The San Diego region’s hotels continued to demonstrate post-recession resilience in the first eight months of 2017, as the latest monthly data from STR showed total revenue topping $1.97 billion – up 6.4 percent from the same year-ago period.

The research firm reported that hotel occupancy was 79.8 percent for the January-to-August period – up 1.1 percent -- after the region’s peak summer months posted numbers that were even higher: 85 percent in June, 88.8 percent in July and 82.8 percent in August.
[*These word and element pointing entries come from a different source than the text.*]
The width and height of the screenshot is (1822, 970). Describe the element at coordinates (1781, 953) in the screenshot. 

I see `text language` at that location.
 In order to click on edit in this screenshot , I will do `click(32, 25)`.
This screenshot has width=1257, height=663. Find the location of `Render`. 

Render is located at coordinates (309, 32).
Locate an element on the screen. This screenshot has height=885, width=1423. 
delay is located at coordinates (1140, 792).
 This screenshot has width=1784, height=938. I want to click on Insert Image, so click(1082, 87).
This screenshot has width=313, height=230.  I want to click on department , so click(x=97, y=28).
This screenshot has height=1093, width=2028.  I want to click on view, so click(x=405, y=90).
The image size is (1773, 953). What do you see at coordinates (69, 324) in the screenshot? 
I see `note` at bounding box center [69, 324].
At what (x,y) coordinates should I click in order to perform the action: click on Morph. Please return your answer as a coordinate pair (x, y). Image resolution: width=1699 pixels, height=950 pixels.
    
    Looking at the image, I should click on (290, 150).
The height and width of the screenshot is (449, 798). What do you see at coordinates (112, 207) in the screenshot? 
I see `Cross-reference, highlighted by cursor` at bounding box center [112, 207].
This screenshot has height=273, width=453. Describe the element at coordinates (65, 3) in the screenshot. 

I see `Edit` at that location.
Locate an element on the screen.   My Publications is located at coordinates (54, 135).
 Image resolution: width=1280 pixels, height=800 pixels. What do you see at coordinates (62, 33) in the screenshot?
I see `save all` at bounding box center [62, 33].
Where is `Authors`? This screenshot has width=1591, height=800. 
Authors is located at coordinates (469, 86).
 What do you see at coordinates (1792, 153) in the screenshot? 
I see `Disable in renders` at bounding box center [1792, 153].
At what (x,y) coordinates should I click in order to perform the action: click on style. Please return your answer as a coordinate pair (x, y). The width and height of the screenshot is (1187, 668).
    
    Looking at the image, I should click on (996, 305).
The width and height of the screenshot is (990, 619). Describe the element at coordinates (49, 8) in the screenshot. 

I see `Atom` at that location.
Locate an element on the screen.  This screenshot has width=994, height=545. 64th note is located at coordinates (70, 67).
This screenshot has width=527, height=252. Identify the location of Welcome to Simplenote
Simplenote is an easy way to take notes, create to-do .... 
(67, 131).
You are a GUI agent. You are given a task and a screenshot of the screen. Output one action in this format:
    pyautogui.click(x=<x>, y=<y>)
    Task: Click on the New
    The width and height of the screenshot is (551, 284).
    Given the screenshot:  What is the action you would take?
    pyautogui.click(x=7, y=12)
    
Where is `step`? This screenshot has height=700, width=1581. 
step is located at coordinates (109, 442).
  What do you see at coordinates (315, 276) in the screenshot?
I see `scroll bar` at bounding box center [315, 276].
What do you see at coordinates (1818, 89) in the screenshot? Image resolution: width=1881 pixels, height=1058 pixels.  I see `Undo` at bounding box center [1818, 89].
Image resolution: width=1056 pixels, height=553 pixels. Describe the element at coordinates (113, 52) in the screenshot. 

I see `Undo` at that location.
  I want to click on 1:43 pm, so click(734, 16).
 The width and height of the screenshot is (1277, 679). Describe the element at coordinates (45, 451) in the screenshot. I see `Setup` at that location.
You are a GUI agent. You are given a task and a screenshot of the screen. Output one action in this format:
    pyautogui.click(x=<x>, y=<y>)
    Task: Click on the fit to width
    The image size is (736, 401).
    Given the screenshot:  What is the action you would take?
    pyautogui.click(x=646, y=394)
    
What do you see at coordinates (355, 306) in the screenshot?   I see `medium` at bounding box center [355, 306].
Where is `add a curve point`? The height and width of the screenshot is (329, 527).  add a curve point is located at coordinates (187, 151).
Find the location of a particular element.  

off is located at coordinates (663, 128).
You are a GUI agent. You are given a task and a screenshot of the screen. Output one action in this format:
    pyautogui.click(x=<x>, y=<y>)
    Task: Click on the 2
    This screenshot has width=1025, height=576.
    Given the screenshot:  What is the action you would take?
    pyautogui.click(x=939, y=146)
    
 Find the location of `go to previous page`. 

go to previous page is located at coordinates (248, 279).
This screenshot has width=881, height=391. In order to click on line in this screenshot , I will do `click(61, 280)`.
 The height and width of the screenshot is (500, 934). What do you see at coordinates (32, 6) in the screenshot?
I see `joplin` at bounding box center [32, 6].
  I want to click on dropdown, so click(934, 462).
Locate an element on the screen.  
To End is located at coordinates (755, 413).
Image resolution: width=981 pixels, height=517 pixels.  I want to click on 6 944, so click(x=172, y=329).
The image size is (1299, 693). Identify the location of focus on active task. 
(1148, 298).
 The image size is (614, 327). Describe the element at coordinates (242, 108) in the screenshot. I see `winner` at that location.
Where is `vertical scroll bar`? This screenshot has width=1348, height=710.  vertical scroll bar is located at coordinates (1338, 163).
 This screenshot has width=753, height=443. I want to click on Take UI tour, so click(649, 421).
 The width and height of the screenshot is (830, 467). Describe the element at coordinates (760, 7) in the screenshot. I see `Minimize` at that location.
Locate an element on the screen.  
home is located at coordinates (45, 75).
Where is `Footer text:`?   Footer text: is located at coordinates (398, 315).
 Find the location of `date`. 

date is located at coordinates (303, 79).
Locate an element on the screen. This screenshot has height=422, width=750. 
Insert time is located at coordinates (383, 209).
The August occupancy rate was down 0.5 percent from August 2016. However, hotels for the month still saw the average daily room rate rise 3.5 percent, to $174.73; and revenue per available room (RevPAR) rise 2.9 percent, to $144.66.

San Diego regional hotel metrics have generally been on the upswing for the past six years, after the Great Recession spurred a nationwide plunge in hotel stays during 2009 and 2010. Barring an unforeseen jolt to the economy in the final four months, local hotels appear on track to register a seventh consecutive year of post-recession improvement on most metrics.

For the first eight months of 2017, the average daily rate in San Diego County was $165.73 (up 4.1 percent from a year ago), and RevPAR was $132.32 (up 5.3 percent).

Total room-night supply for the January-to-August period was approximately 14.9 million (up 1 percent), while room-night demand (nights booked) topped 11.9 million (up 2.2 percent).

STR reported that the U.S. hotel occupancy rate was 67.1 percent for the first eight months of 2017 (up 0.5 percent), as total revenue rose 4.5 percent, topping $105.6 billion. San Diego remains among the nation’s top 25 hotel markets, with local growth rates generally outpacing national figures on most metrics.